A ULS do Tâmega e Sousa diz que está a averiguar uma denúnica que dá conta que naquela unidade os médicos internos estão a assegurar a quase totalidade da resposta clínica nos serviços de internamento e urgência sem qualquer supervisão de especialistas. Tendo em conta que nesta fase de formação, os internos estão sempre dependentes de orientação, este caso pode levar a “atrasos de diagnósticos, decisões inadequadas” e até fazer quando não haja uma resposta atempada em situações graves.
A queixa, que chegou ao VERDADEIRO OLHAR, esclarece que, já há muito tempo, os especialistas “delegam integralmente a observação de doentes internados e decisões clínicas nos internos, muitas vezes sem sequer os verem”. Ou seja, estes jovens médicos assumem responsabilidades para as quais ainda não têm competência plena reconhecida, o que pode ter um “impacto direto na segurança dos doentes, na qualidade dos cuidados prestados e na correta utilização de recursos públicos.”

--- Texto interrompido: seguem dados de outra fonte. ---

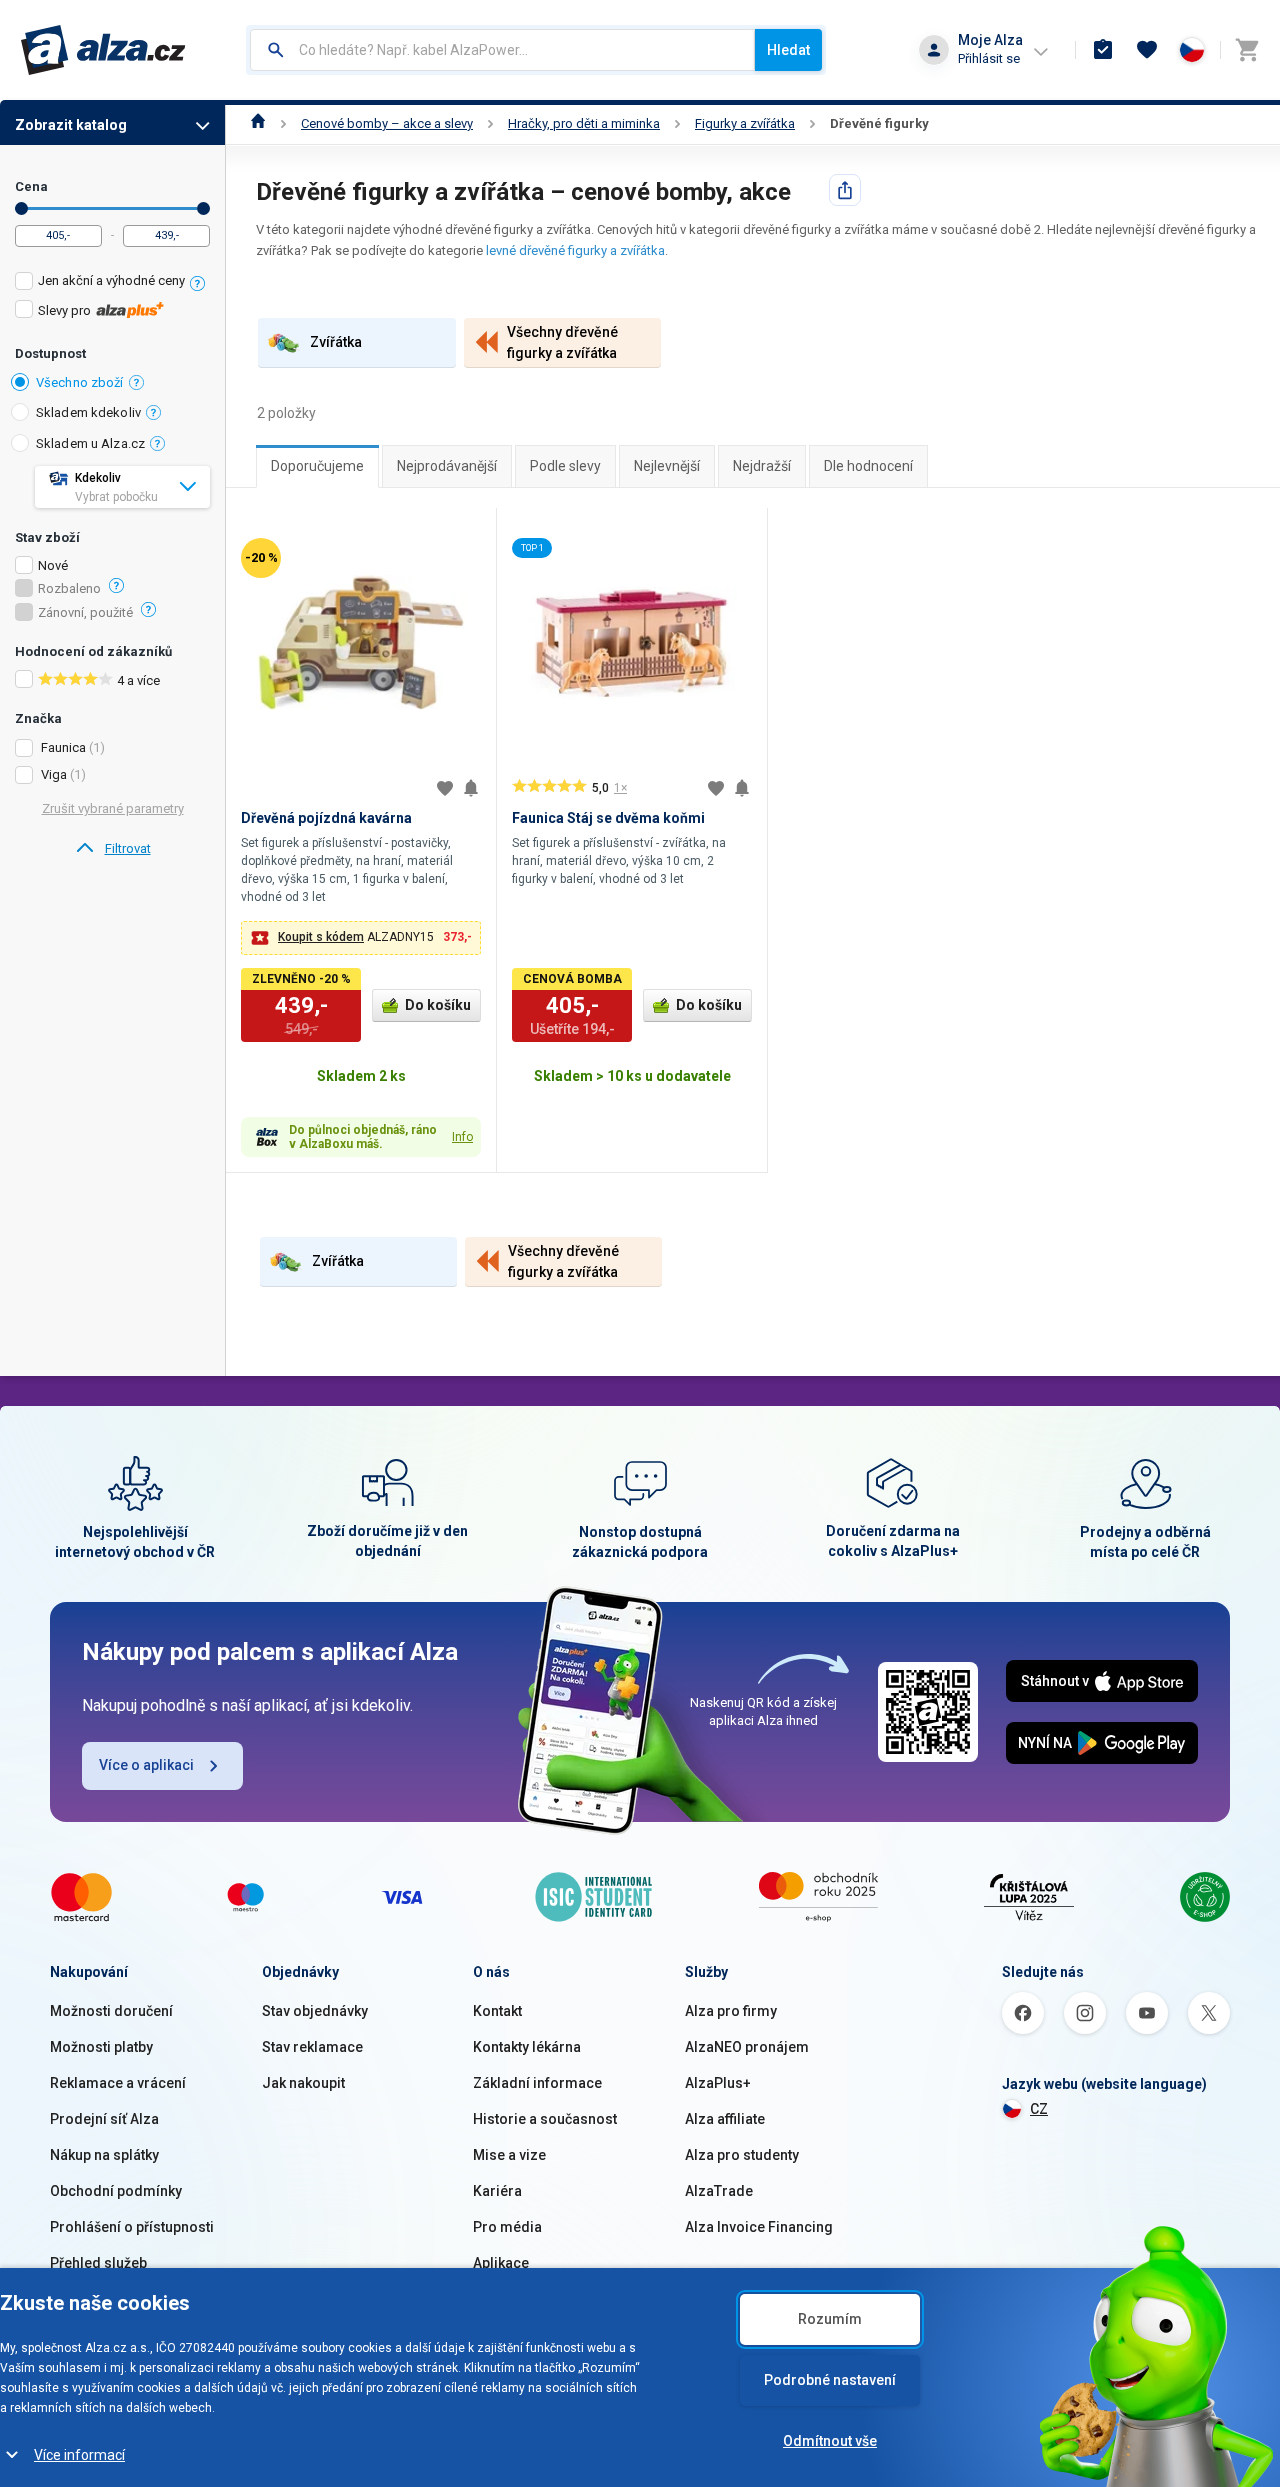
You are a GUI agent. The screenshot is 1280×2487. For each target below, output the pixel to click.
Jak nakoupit (303, 2083)
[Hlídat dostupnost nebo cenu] (471, 788)
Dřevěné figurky (879, 123)
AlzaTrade (719, 2191)
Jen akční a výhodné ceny (111, 280)
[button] (361, 938)
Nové (53, 566)
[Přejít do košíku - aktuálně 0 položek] (1247, 50)
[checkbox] (112, 283)
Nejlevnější (667, 466)
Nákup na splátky (104, 2155)
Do (203, 208)
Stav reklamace (312, 2047)
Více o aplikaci (146, 1765)
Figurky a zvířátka (745, 123)
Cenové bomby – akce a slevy (387, 123)
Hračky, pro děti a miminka (584, 123)
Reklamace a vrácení (118, 2083)
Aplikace (501, 2263)
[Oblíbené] (1147, 50)
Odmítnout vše (830, 2441)
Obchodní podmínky (116, 2191)
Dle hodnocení (868, 466)
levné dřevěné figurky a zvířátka (575, 250)
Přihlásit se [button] (989, 58)
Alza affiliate (725, 2119)
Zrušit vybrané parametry (113, 808)
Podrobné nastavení (830, 2380)
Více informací (79, 2455)
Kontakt (497, 2011)
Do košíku (438, 1005)
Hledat (788, 50)
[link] (112, 849)
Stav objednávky (315, 2011)
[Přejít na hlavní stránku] (103, 50)
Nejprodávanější (447, 466)
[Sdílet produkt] (845, 190)
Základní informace (537, 2083)
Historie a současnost (545, 2119)
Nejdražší (762, 466)
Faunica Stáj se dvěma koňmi (608, 818)
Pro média (507, 2227)
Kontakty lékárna (527, 2047)
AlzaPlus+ (718, 2083)
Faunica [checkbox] (63, 747)
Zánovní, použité (85, 613)
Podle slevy (565, 466)
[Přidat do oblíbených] (445, 788)
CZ (1039, 2109)
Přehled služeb (98, 2263)
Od (21, 208)
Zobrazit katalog (71, 125)
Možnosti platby (101, 2047)
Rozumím (830, 2319)
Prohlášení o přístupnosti (132, 2227)
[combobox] (502, 50)
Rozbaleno (69, 589)
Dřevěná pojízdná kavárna (326, 818)
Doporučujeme (317, 466)
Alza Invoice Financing (759, 2227)
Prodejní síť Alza (104, 2119)
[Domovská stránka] (258, 123)
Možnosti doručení (111, 2011)
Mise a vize (509, 2155)
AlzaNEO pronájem (747, 2047)
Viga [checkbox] (54, 774)
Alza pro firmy (731, 2011)
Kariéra (497, 2191)
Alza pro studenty (742, 2155)
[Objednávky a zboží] (1103, 50)
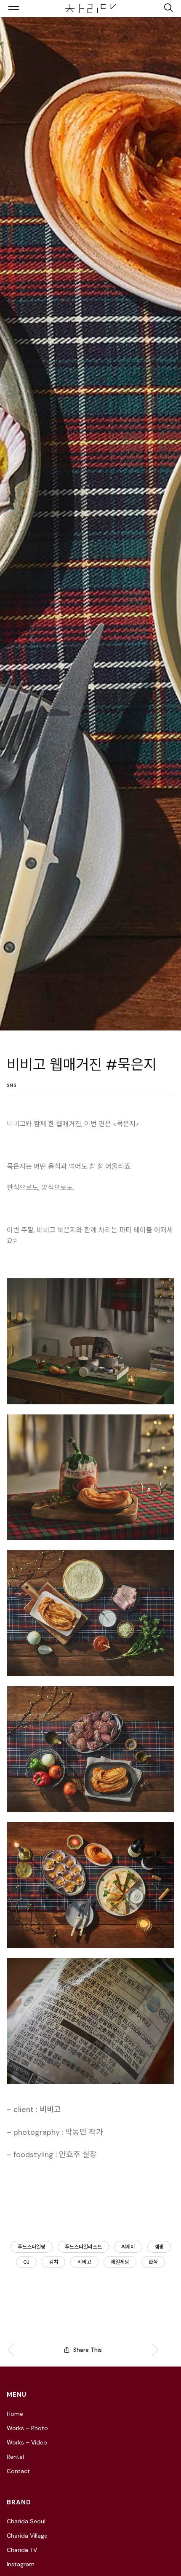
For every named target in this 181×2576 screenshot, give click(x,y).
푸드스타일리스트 (83, 2246)
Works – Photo (27, 2428)
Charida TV (22, 2550)
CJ (26, 2262)
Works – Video (27, 2442)
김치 (53, 2262)
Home (15, 2414)
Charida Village (27, 2535)
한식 (153, 2262)
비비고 (84, 2262)
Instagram (21, 2564)
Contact (18, 2471)
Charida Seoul (26, 2521)
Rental (15, 2457)
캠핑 (159, 2246)
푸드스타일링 (31, 2246)
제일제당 (120, 2262)
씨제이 (128, 2246)
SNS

Médicos vão dormir quando deveriam estar de serviço toda a noite
Esta será uma “cultura instalada de conivência generalizada” na ULS do Tâmega e Sousa que é “preocupante” para quem redigiu a denúncia, sobretudo nas urgências noturnas, altura em que é hábito os médicos especialistas escalados recolherem para dormir quando deveriam estar de serviço até às 8h00 da manhã. Para além disso, “muitos deles ficam incontactáveis ou não atendam chamadas”, chegando a “proibir” os internos de lhes ligarem, reagindo mal quando isso não acontece.
Assim, e quem se dirige ao hospital presume “estar a ser acompanhados por equipas médicas plenamente responsáveis e supervisionadas”, o que não acontece.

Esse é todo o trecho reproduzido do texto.